The preservation board issues advisory opinions. Nothing it does or says is legally binding. Same goes for federal rehab guidelines for historic districts. Advisory only. All the authority here rests with the city’s building services department, which as you’ve noted, may be run by monkeys. That said, the city says the home complies with the height requirement – what precisely one counts in measuring the height of a house is not mentioned in city ordinance and as such is a subjective matter that falls to city employees to interpret. Mike Cooper says the house complies. Is the court going to prescribe the mechanism by which a city needs to measure height? That’s a usurpation of legislative power that courts don’t usually like to engage in, and if the city can provide a rational basis for whatever method it uses, a court is almost certainly going to defer.

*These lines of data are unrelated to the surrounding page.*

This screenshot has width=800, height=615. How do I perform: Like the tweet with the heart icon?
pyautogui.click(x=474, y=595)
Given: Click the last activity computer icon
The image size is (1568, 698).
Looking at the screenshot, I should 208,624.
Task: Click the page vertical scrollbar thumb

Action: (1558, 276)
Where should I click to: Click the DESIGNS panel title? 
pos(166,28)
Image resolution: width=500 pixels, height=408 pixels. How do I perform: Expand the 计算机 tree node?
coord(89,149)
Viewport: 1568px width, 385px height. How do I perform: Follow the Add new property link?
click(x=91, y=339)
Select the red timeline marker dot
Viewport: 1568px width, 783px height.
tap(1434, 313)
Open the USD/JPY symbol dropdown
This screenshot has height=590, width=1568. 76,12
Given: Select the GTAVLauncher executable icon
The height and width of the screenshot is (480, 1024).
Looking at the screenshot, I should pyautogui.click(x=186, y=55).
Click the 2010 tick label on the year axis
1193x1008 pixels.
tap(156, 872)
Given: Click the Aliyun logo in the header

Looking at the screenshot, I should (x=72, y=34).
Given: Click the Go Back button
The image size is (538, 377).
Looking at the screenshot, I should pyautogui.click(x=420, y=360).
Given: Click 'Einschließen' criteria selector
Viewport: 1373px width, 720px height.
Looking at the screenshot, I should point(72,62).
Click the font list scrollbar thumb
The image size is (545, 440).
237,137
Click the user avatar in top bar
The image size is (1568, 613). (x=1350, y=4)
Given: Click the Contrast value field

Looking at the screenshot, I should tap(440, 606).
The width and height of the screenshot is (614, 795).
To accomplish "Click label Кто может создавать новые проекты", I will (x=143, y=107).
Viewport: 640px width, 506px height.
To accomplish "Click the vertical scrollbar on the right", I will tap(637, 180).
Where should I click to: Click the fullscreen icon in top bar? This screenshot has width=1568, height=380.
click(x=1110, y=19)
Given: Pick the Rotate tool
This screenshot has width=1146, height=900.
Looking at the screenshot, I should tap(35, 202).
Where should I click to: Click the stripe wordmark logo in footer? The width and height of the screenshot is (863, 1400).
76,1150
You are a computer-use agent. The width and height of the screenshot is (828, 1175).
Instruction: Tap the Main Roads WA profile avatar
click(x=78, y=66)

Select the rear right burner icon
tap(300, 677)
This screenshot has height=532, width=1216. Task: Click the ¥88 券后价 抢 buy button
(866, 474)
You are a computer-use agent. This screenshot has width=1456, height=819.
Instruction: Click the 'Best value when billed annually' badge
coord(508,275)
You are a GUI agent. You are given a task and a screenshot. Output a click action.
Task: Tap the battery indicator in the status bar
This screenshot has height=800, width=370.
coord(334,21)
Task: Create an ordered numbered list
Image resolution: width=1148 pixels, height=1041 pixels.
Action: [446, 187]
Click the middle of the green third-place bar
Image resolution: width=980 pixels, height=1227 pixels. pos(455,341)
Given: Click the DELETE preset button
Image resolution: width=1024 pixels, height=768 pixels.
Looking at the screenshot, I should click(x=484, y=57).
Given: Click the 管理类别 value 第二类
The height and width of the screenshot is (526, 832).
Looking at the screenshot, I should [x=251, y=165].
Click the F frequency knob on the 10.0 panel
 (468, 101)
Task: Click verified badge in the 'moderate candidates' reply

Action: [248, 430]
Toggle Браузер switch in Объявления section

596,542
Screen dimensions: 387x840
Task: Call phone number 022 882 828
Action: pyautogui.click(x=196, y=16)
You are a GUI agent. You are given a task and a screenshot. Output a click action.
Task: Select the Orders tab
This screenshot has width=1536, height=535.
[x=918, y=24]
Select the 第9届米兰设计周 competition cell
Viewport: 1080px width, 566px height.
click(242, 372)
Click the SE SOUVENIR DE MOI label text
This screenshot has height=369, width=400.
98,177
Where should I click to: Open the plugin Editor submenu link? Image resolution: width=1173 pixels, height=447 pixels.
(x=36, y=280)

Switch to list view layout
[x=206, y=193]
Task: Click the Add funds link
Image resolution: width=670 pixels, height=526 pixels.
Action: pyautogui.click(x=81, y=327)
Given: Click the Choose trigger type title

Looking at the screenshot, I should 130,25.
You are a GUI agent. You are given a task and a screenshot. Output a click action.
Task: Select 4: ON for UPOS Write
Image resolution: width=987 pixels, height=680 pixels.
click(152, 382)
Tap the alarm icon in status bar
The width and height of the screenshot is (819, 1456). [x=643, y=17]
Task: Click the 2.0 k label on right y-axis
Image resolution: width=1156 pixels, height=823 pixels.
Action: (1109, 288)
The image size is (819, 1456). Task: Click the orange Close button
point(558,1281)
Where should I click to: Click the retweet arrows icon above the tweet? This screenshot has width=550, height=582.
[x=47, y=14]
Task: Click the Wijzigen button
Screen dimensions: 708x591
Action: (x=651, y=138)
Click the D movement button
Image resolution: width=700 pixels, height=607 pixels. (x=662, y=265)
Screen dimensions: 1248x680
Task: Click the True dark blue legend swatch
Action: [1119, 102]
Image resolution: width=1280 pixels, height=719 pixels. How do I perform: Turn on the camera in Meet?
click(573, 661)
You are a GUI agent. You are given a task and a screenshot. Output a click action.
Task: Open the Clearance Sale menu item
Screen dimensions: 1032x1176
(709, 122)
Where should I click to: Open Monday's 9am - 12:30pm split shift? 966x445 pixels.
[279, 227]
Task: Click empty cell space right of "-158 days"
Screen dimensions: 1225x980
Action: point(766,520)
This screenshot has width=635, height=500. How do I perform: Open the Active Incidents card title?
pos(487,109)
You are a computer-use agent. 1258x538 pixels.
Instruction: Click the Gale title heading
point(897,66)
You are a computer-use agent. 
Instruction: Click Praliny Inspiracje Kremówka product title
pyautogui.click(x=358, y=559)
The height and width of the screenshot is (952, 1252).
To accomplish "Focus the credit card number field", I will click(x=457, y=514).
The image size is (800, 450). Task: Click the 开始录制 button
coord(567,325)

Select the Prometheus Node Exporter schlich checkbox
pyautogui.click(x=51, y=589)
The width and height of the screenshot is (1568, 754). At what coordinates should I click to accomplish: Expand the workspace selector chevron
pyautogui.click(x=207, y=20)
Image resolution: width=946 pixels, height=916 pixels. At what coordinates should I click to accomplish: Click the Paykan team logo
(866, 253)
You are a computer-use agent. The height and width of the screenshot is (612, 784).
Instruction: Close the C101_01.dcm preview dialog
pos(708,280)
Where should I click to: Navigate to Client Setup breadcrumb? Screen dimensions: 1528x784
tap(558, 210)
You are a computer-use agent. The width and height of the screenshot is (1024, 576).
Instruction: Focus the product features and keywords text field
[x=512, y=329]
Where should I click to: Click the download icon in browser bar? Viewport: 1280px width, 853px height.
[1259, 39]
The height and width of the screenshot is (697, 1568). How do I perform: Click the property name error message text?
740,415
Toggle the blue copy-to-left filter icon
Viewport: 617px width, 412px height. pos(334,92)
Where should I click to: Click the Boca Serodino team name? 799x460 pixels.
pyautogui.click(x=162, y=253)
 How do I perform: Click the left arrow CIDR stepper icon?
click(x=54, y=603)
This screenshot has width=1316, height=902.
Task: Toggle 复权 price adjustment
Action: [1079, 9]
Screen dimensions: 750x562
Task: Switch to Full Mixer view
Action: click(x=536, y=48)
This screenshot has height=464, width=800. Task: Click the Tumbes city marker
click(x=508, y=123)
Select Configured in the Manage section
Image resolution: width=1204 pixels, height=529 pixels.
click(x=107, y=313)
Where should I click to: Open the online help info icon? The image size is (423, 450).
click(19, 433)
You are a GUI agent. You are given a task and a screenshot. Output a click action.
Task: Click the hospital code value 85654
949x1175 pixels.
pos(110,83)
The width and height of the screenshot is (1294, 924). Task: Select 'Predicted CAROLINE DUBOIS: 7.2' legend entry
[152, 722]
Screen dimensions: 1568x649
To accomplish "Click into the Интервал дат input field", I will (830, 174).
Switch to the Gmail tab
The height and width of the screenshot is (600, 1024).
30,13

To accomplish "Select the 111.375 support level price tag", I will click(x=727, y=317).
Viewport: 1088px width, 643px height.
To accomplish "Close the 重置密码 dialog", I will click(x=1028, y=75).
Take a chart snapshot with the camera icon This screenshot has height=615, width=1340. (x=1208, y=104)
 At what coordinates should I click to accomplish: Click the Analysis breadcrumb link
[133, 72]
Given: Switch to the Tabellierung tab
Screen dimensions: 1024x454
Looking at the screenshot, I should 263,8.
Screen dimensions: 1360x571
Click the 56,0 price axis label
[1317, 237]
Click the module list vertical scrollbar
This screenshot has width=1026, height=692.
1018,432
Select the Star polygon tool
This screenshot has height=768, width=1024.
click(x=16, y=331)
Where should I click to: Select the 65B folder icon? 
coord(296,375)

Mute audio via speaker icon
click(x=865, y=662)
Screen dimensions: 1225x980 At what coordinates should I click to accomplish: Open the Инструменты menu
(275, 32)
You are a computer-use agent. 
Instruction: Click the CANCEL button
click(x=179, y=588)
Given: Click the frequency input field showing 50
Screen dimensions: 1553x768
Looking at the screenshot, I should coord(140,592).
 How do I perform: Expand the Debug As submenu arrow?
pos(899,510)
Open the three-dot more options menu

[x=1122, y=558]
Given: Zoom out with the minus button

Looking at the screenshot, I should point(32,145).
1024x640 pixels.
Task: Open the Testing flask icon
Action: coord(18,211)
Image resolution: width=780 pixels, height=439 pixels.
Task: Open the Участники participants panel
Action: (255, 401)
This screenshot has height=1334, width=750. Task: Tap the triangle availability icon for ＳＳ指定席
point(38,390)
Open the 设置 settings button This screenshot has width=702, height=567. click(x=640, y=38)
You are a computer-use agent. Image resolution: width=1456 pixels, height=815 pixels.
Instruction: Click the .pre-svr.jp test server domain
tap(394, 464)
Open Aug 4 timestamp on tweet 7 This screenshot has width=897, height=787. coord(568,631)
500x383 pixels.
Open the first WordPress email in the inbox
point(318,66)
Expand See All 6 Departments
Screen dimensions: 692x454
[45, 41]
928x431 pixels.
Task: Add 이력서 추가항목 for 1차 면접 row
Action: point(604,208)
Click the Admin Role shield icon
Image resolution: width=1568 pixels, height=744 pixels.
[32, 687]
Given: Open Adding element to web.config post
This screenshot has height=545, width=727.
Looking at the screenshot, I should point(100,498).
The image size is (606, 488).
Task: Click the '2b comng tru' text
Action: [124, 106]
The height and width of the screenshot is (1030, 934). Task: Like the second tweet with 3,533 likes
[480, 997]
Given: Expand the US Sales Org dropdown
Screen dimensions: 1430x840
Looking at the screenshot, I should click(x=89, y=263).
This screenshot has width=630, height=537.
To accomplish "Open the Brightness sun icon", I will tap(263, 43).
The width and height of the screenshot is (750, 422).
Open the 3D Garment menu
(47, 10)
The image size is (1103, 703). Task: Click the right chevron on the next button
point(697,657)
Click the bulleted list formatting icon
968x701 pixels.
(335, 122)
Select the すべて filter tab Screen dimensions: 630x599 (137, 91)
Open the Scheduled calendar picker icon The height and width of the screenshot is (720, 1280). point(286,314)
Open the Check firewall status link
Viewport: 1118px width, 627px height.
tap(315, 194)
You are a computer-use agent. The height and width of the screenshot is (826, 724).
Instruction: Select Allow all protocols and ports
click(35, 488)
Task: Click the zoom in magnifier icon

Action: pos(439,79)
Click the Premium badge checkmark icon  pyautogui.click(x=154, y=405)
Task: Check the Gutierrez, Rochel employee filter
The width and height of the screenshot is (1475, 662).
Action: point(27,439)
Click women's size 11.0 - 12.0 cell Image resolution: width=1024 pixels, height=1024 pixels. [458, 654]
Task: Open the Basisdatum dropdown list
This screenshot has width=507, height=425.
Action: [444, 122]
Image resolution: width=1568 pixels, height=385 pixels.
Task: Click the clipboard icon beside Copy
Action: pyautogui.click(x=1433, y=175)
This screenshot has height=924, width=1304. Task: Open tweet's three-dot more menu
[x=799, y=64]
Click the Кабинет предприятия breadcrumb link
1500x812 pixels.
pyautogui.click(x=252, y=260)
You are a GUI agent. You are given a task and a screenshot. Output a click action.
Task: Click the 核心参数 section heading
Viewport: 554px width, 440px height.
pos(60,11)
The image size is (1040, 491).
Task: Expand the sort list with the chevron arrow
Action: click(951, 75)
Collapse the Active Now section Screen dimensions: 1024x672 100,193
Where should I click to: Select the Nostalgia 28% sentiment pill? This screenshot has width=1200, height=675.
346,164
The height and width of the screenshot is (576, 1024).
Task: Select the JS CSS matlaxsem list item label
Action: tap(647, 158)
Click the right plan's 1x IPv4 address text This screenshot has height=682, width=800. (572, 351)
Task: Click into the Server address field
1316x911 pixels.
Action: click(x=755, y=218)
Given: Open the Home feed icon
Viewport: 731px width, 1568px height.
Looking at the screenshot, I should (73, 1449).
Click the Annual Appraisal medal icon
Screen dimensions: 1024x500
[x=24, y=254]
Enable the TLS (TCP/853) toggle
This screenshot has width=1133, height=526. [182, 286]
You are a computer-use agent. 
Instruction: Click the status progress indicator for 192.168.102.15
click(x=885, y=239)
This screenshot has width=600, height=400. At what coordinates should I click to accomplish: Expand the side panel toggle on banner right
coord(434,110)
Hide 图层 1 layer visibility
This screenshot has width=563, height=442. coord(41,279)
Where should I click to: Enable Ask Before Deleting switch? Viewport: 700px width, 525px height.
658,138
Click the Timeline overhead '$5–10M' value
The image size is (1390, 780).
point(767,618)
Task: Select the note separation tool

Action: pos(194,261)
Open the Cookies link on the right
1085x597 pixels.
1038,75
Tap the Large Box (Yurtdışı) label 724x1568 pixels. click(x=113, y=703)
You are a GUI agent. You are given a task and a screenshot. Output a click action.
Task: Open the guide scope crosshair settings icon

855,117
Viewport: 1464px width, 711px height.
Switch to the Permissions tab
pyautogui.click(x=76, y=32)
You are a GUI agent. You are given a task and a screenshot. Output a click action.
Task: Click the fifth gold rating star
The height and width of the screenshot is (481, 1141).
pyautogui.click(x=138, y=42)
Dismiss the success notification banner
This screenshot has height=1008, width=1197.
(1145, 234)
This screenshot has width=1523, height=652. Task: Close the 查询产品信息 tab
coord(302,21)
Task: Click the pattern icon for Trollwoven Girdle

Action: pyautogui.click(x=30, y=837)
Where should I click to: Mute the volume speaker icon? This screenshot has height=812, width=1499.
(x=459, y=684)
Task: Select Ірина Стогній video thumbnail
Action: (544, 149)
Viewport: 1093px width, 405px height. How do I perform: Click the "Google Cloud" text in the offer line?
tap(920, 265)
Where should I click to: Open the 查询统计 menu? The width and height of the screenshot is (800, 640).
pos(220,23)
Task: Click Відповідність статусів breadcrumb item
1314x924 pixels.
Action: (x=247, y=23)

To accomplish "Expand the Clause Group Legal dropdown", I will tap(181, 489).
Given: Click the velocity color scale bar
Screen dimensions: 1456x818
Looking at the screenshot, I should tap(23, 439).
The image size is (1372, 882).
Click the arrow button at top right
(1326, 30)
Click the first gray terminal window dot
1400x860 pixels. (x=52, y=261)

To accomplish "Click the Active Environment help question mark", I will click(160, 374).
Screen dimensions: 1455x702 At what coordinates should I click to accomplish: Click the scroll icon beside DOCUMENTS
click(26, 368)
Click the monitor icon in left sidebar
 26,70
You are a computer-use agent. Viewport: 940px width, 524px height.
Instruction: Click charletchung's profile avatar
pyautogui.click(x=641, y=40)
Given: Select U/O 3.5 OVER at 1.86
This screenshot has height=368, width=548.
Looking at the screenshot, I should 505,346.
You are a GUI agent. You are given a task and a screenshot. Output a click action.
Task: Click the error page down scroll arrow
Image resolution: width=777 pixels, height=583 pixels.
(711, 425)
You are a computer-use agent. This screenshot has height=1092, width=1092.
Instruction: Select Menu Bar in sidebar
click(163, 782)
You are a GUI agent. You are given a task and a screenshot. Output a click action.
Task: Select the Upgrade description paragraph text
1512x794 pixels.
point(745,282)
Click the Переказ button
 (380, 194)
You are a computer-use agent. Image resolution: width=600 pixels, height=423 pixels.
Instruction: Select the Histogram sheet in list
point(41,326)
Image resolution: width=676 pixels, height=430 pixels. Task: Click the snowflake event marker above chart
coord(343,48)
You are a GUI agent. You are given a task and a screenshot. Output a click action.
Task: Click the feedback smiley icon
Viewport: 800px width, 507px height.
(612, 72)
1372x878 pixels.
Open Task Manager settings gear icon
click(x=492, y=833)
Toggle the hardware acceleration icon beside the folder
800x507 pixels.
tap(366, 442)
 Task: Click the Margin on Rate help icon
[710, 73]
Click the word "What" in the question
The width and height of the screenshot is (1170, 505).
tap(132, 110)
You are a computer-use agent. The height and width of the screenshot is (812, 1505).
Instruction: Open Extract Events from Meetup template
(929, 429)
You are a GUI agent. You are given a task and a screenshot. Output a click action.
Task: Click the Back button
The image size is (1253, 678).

There’s no right-to-light law in South Dakota so the McDowells’ grumblings about not getting any sun are DOA. Any state laws would likely be irrelevant because of the home rule charter. The McDowells’ fireplace issue exists solely because *their* house is in violation of the now-standard five-foot side yard requirement and was grandfathered in. That doesn’t give them an implied easement on a neighboring property. The Sapienzas aren’t obligated to build eight feet from the property line to accommodate the McDowells’ nonconforming fireplace.
The McDowells have a litany of personal grievances, some of which understandably engender public sympathy. I’d be torked off if I were them. And maybe the Sapienzas are in fact jerks. But it comes down to what was shared in the first comment. Courts afford wide latitude to municipalities in terms of code enforcement. If the McDowells were that concerned, they should’ve bought the neighboring property themselves, or offered to pay the Sapienzas for an easement on their property that may have addressed some of their concerns.
The Sapienzas seem to have all the necessary permits and approvals and the city hasn’t once said that the home is not in compliance. In most cases, that’s game, set, and match right there.
Legerdemain #2, nothing can happen. There’s no remedy. City codes are written such that they can dictate but not enforce. The historical group is scary when they meet and dance with snakes but there’s no deed restrictions. When the homeowner gets tired of legal irritation, he/she can sell and repurchase to a trust for $1. Real estate transfers unencumbered as is with land and improvements.
What can happen is a lawsuit against the city of Sioux Falls. They’re bound by charter to look out for citizens. They wrote the unenforceable codes making they liable. It would be a SD Supreme Court case. State court has been looking for a way to circumvent the unconstitutional city charter. Not only is the neighbor damaged but property values for the whole area are affected. There’s potential for a class action.
IMHO, building a house like that in a such a neighborhood is just playing king of the hill. Look at me, I am a somebody. Sad fact, even if allowed to keep the house as is, the property value of the house won’t be near what it could be in an appropriate financially suited neighborhood. The property value will come down due to the impoverished dwellings surrounding it.
The snobs around McKennon Park don’t talk to each other anyway. Connecting their homes could be a good thing. No doubt there will not be new improvements. The prized properties will denegrate and become slum lord property like one block away from the park.
Note to rich people:
Huether and the fire chief want you to buy and build on their overpriced acreage 60 miles out of town.